Of course, The Crew isn’t concerned with Gran Turismo/Forza levels of accuracy, both in the environments and the cars. The US is clearly a scaled down version (can you imagine actually having to drive a to-scale version??), and as such, concessions had to be made on the overall map and city locations. For the most part, the different regions represent their real-life counterparts quite nicely, so your major cities will be littered with skyscrapers, dirty grafitti’d streets, trash along the roads, traffic, and the New England area, for instance, will be flush with maple trees and old colonial houses. As long as you have some basic understanding of US geography, you’ll know where you’re driving through most of the time. Driving through the evergreens of the Pacific Northwest feels like driving through the PNW because of the trees, the wetness, and the Space Needle off in the distance, and ultimately that’s what really matters.

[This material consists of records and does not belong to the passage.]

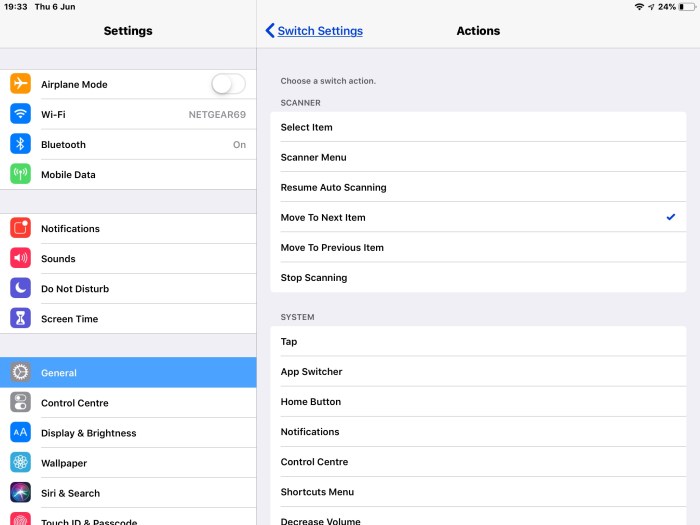
Task: Tap the Bluetooth icon
Action: click(20, 144)
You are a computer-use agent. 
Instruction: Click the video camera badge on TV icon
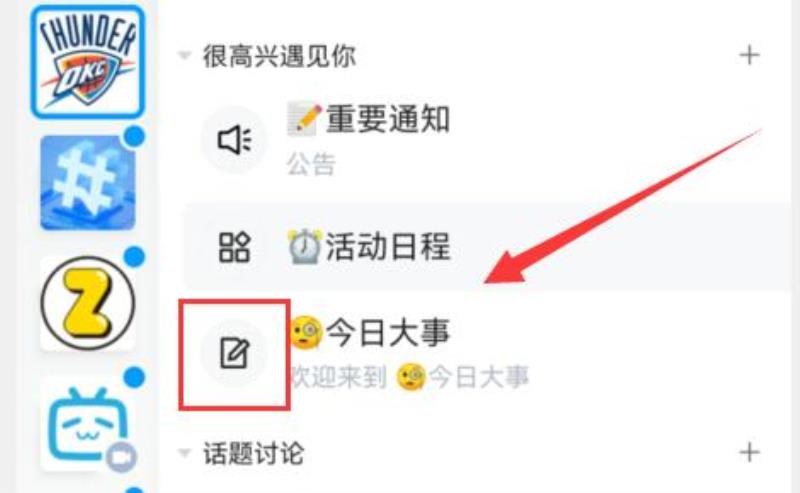[121, 458]
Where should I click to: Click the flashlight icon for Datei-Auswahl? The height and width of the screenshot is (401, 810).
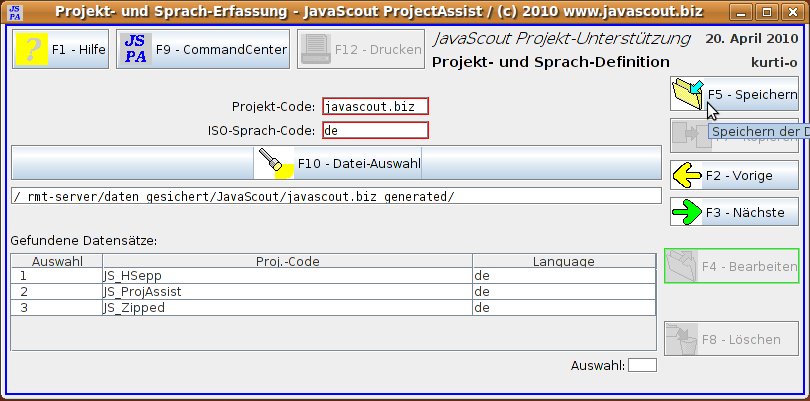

The environments look pretty decent when whizzing by at a great speed, but when you stop to take in your surroundings, they’re not the sharpest textures. Like the representations of each various region of the country, each city is more a “greatest hits” of what that city represents than any real attempt at making the city appear accurate. Honestly, that’s fine with me; if I wanted accuracy, I would look at a map. The game is about fun and exploration and like I mentioned before, as long as each area feels right, I’m good.
The concept of an open world racer isn’t anything new, but on current-gen consoles, the first game that most people will be comparing The Crew to will probably be Forza Horizon 2. If this thought process is brewing in your head already, get rid of it. Other than the fact that both are open world racers, these two games could not be more different. It’s like comparing Call of Duty with the old school Rainbow Six games; just because both involve first person pew pew pew does not mean they are in any way similar games. If you go into The Crew expecting Horizon 2 on a larger scale, you will be disappointed. However, if you go into The Crew anticipating something more in line with Test Drive Unlimited, then that should meet your expectations a bit more. Like the TDU franchise, The Crew is much more arcade based and not as “serious” of a game as the Horizon series. It’s less concerned about detail and more about going crazy and having fun. Explore all you want, and cringe at the less than stellar story.

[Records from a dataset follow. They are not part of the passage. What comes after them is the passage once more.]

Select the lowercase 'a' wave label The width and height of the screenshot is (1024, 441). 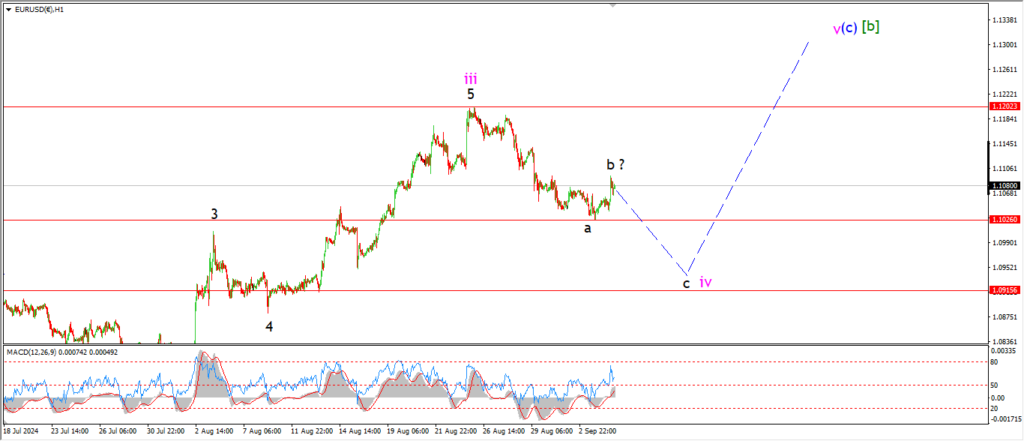(588, 228)
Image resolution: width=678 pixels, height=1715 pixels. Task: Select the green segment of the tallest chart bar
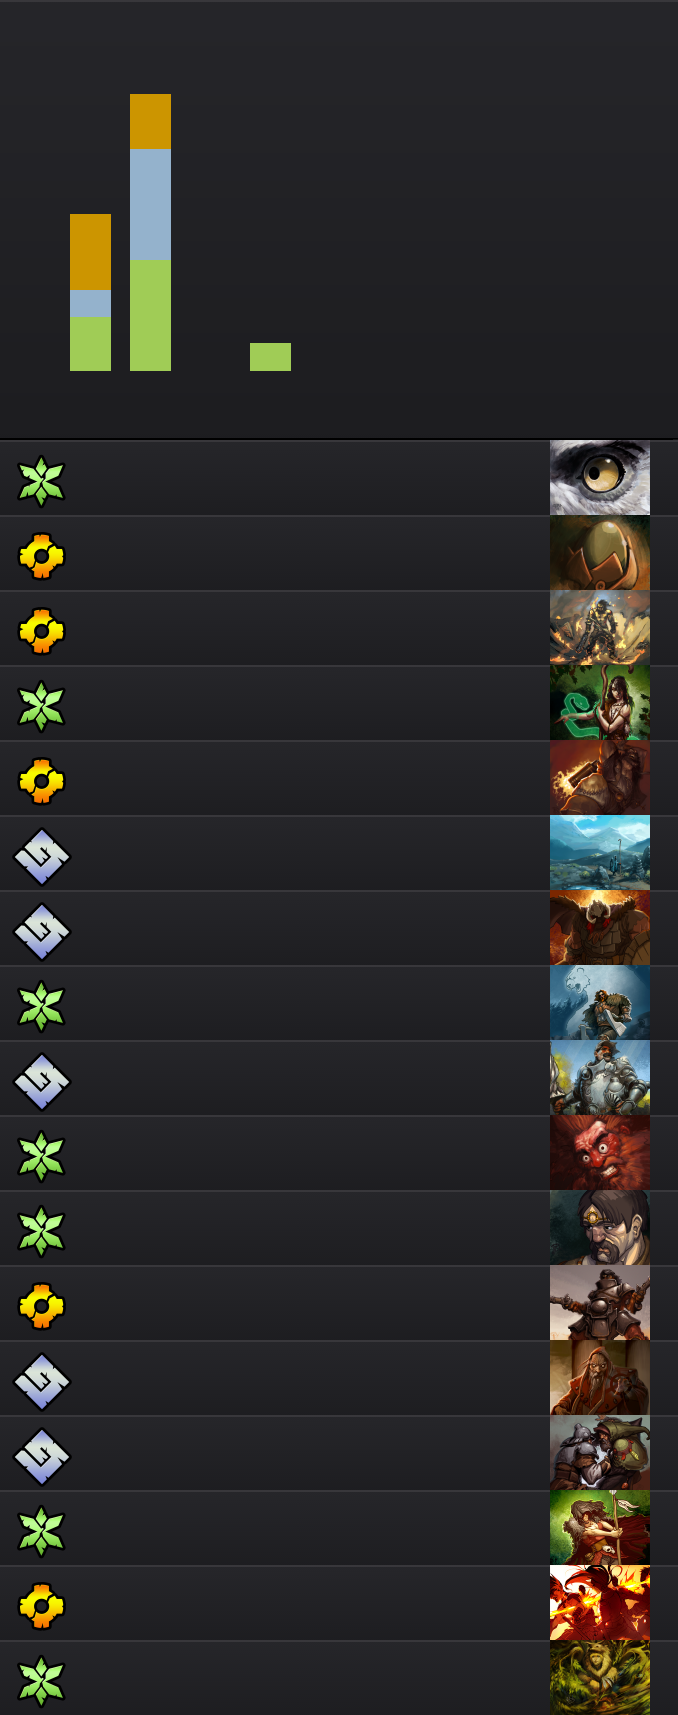pyautogui.click(x=150, y=315)
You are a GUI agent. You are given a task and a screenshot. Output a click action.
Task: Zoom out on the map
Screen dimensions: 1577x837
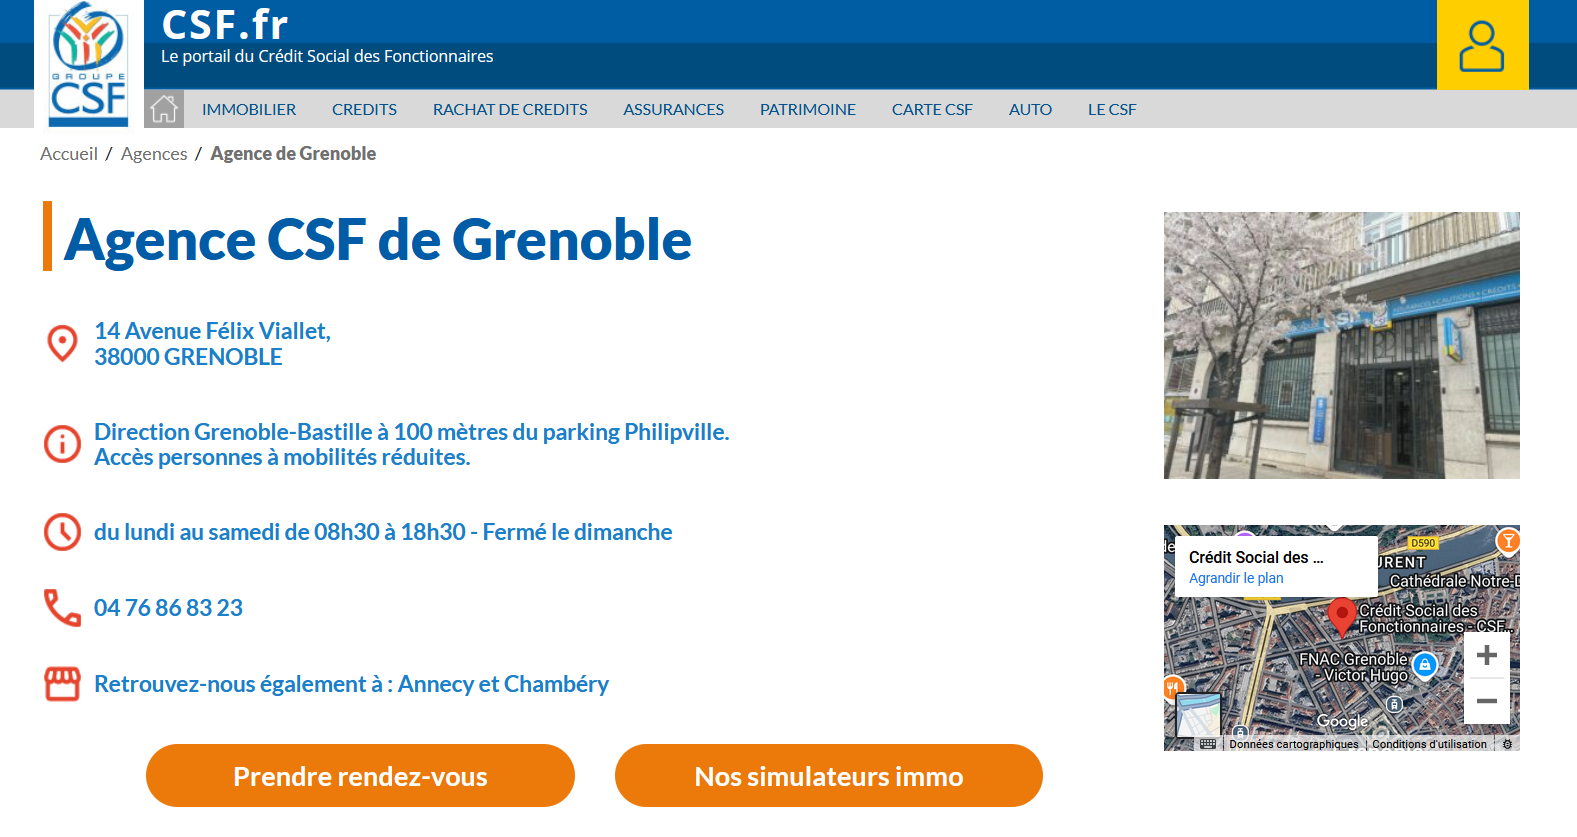click(1486, 701)
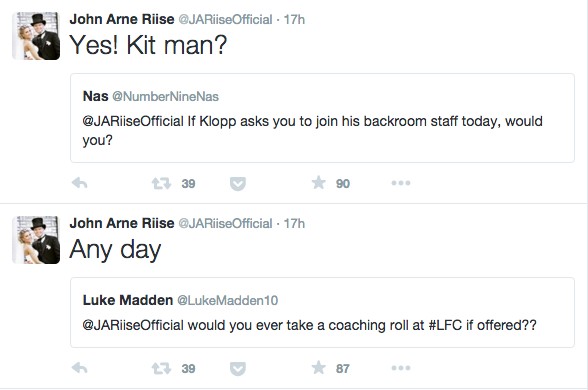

Perhaps my favorite thing about the Crew’s map (and the final thing about the map that we’ll discuss) is the fact that littered throughout the country are actual, real-life racetracks. So far, I found (and raced on) Laguna Seca, Indianapolis Motor Speedway, Sebring, and Pike’s Peak. I haven’t found any others yet, but I’m sure there are more. This makes The Crew stand out when compared to other open world racing titles. By incorporating actual circuits into the game, Ivory Tower has somewhat bridged the gap between a circuit based racing game like GRID and an open world racer. So you can look at The Crew like a mish mash of Test Drive Unlimited, GRID, and NFS The Run (if we’re going to throw crappy story into the mix).
As far as driving mechanics go, think more along the lines of NFS Rivals and less a sim racer. The Crew definitely encourages throwing yourself into a corner with a lot of sideways tire squealing, with liberal doses of nitrous thrown in for good measure. There are three levels of assists available for you virtual racers, with heavy assists for the lowest setting, and no assists for the highest. I went with the middle setting, “Sport,” since no assists makes everything handle like go karts, which just isn’t realistic for about 90% of the cars in the game. While I like having no assists for sim racers, a game like The Crew just stops being enjoyable when you’re sliding all over the place like you have greased tires or something.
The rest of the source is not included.